** Opening EXERCISE MATERIALS block **
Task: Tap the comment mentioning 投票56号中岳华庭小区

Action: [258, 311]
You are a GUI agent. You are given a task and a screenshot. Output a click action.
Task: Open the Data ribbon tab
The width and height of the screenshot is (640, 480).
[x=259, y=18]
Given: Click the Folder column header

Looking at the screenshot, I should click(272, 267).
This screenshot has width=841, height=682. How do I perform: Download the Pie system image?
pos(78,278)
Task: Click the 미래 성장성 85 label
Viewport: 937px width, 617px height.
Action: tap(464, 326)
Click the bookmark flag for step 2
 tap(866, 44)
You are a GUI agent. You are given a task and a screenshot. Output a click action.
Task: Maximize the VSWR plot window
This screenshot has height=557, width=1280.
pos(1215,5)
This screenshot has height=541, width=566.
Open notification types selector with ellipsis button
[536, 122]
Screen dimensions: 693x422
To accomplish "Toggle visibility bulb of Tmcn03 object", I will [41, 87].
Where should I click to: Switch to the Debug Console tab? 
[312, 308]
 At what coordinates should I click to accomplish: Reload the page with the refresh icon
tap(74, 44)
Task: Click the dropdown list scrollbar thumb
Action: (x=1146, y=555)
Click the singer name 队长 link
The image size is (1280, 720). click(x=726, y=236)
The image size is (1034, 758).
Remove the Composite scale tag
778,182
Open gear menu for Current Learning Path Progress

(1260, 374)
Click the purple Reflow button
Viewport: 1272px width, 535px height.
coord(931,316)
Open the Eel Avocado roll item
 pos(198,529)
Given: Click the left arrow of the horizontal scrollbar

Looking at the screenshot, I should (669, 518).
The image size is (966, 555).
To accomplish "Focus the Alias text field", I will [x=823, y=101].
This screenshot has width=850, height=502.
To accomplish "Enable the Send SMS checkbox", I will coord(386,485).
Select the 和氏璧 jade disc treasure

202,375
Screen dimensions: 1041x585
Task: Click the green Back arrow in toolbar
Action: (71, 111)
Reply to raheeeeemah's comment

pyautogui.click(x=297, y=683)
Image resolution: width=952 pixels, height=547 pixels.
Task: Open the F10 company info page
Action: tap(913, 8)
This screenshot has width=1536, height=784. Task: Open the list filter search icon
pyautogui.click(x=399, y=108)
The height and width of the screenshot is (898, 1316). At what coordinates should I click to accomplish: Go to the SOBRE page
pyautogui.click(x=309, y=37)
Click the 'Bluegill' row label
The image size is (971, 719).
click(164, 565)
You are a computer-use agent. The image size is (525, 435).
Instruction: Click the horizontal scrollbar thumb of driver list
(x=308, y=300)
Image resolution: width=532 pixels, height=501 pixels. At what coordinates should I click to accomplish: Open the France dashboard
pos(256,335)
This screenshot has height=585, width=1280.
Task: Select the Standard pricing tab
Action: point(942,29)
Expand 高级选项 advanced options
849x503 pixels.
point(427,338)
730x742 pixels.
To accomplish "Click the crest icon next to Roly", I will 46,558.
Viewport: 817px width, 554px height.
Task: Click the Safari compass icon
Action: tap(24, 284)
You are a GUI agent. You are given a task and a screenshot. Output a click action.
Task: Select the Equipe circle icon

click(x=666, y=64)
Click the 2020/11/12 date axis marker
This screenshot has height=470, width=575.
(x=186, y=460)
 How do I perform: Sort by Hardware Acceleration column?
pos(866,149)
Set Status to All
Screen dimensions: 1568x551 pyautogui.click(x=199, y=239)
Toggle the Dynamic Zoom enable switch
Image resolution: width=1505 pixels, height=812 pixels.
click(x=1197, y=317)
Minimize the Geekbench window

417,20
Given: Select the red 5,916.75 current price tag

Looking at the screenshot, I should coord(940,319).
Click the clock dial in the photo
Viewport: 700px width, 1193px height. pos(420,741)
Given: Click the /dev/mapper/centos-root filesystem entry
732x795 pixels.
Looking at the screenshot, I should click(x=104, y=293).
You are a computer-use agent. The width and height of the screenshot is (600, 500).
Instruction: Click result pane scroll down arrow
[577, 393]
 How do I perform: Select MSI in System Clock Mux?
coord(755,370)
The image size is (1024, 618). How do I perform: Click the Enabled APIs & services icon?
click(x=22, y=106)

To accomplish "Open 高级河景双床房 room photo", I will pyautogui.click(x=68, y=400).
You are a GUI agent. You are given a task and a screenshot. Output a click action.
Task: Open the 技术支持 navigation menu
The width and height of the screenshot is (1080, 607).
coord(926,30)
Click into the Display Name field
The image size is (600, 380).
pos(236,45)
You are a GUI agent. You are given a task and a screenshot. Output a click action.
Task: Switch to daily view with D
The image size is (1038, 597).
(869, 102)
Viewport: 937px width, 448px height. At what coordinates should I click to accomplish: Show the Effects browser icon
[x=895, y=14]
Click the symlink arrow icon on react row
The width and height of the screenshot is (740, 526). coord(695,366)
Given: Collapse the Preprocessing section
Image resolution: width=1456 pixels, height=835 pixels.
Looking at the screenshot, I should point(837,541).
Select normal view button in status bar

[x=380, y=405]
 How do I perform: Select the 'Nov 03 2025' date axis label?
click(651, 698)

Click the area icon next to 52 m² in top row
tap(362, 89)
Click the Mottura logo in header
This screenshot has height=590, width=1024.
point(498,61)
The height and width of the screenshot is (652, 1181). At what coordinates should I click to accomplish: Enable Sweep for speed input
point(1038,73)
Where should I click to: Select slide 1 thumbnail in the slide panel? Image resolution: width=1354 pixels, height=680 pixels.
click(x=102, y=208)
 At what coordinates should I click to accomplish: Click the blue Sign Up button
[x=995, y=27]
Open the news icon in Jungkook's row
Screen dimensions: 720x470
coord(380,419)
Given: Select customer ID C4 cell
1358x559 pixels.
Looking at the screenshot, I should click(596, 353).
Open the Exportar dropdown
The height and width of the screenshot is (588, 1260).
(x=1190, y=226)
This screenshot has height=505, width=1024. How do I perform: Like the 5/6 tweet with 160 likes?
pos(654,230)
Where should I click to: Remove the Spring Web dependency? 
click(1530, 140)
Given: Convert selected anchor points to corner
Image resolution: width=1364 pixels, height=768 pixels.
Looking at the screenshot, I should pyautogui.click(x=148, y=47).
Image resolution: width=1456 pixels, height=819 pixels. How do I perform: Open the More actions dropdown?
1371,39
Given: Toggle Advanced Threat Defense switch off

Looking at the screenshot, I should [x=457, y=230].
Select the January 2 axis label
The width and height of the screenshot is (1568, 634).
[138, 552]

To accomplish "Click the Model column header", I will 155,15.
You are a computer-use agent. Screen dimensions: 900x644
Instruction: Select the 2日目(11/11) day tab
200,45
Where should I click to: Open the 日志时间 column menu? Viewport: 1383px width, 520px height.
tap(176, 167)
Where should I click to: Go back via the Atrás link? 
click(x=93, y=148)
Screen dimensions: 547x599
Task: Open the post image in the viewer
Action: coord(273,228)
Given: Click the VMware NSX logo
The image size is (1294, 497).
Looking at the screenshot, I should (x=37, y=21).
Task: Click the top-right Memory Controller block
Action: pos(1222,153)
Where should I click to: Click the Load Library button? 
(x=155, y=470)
** Closing EXERCISE MATERIALS block **
• WHAT IS REQUIRED: What lines in the entries above hold "computer"? Copy every one.

• TASK RESULT:
You are a computer-use agent. The image size is (525, 435).
You are a computer-use agent. The width and height of the screenshot is (600, 500).
You are a computer-use agent. Screen dimensions: 900x644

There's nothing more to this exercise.